Data for review
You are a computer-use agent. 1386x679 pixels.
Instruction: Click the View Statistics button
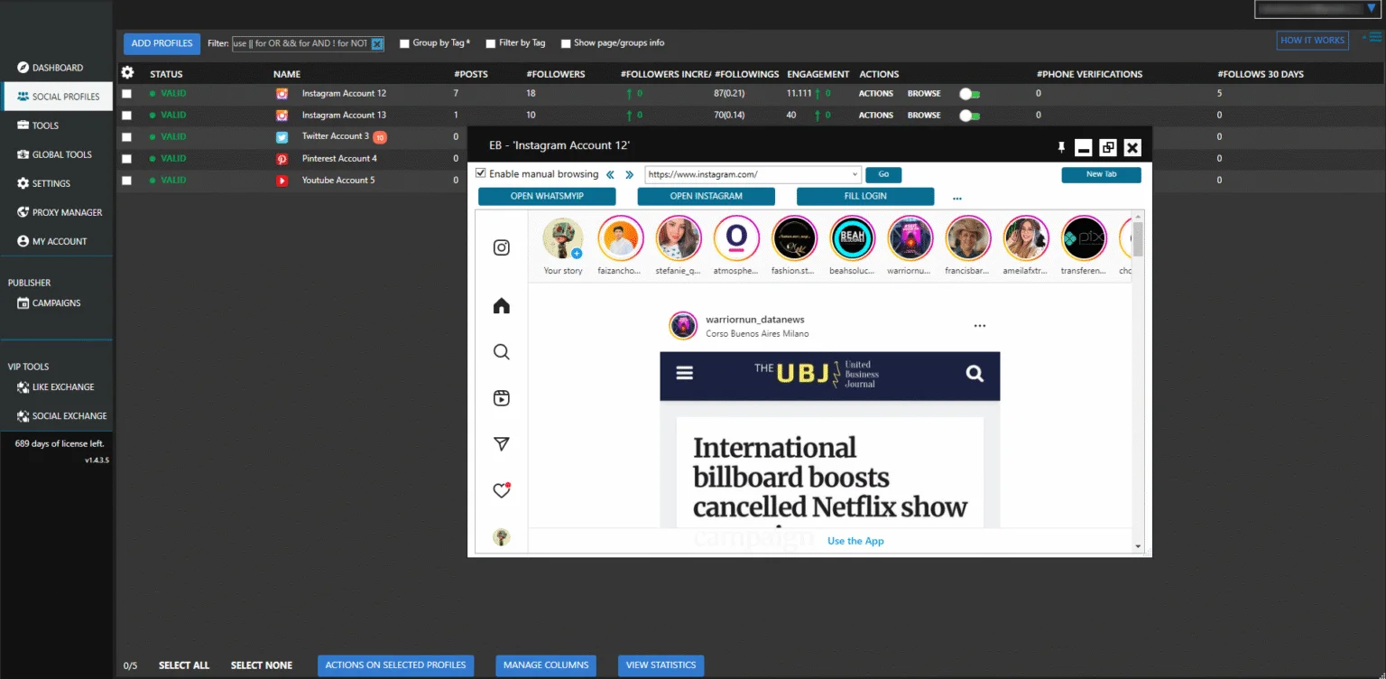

...

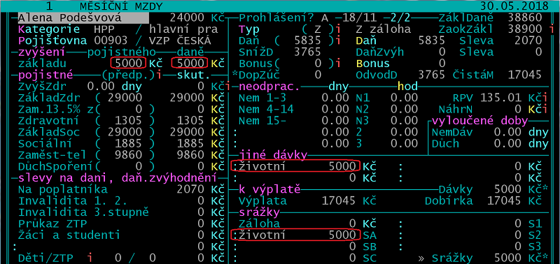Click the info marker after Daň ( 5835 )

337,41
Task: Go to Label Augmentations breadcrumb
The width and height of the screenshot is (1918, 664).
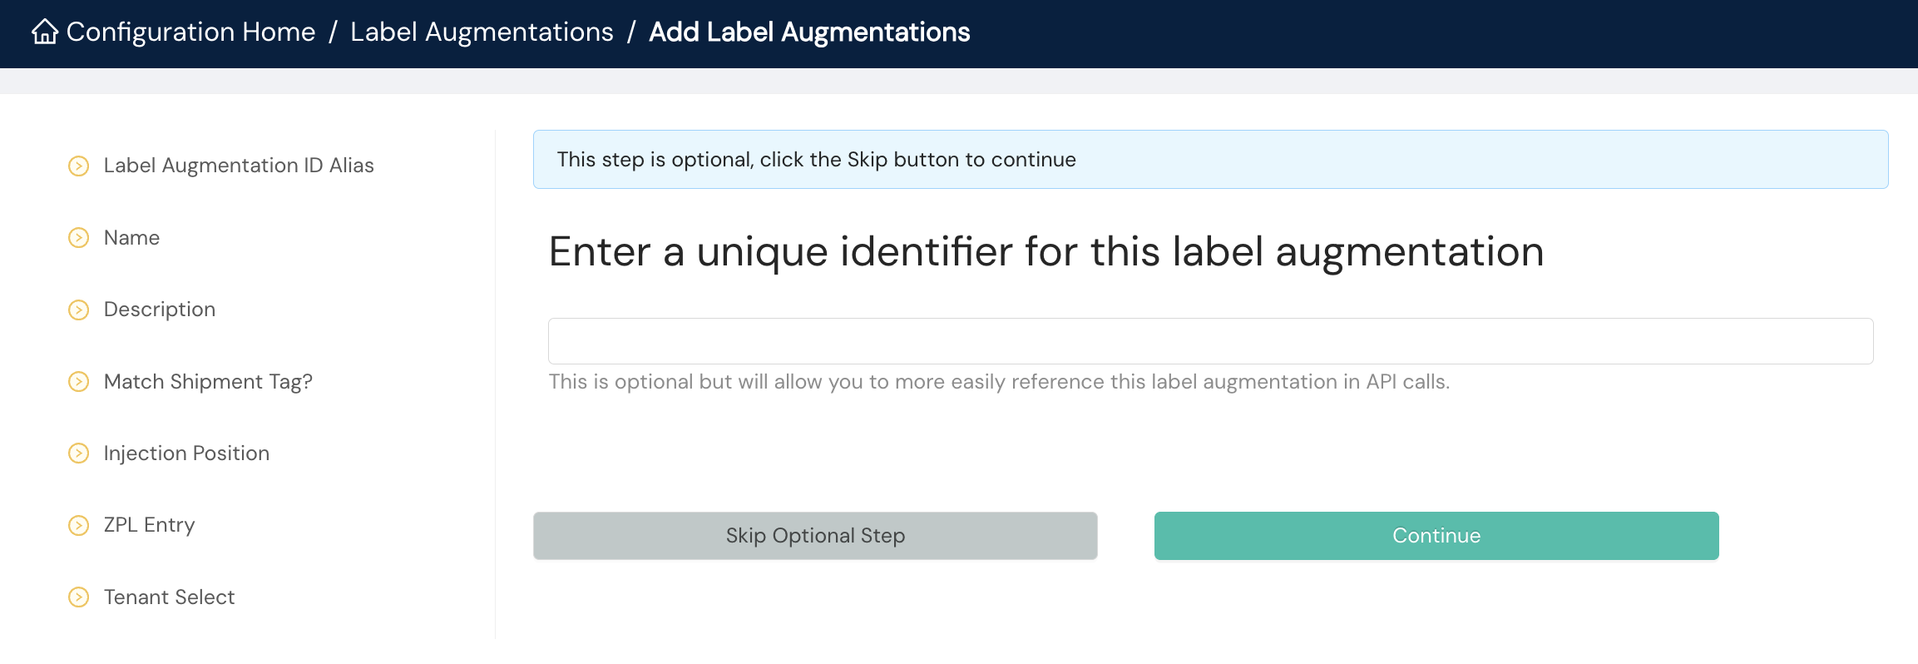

Task objective
Return exactly the lines above from the line that has "Task: Go to Label Augmentations breadcrumb" through the line that has "The width and", inclusive, and nothing else.

Answer box
Task: Go to Label Augmentations breadcrumb
The width and height of the screenshot is (1918, 664).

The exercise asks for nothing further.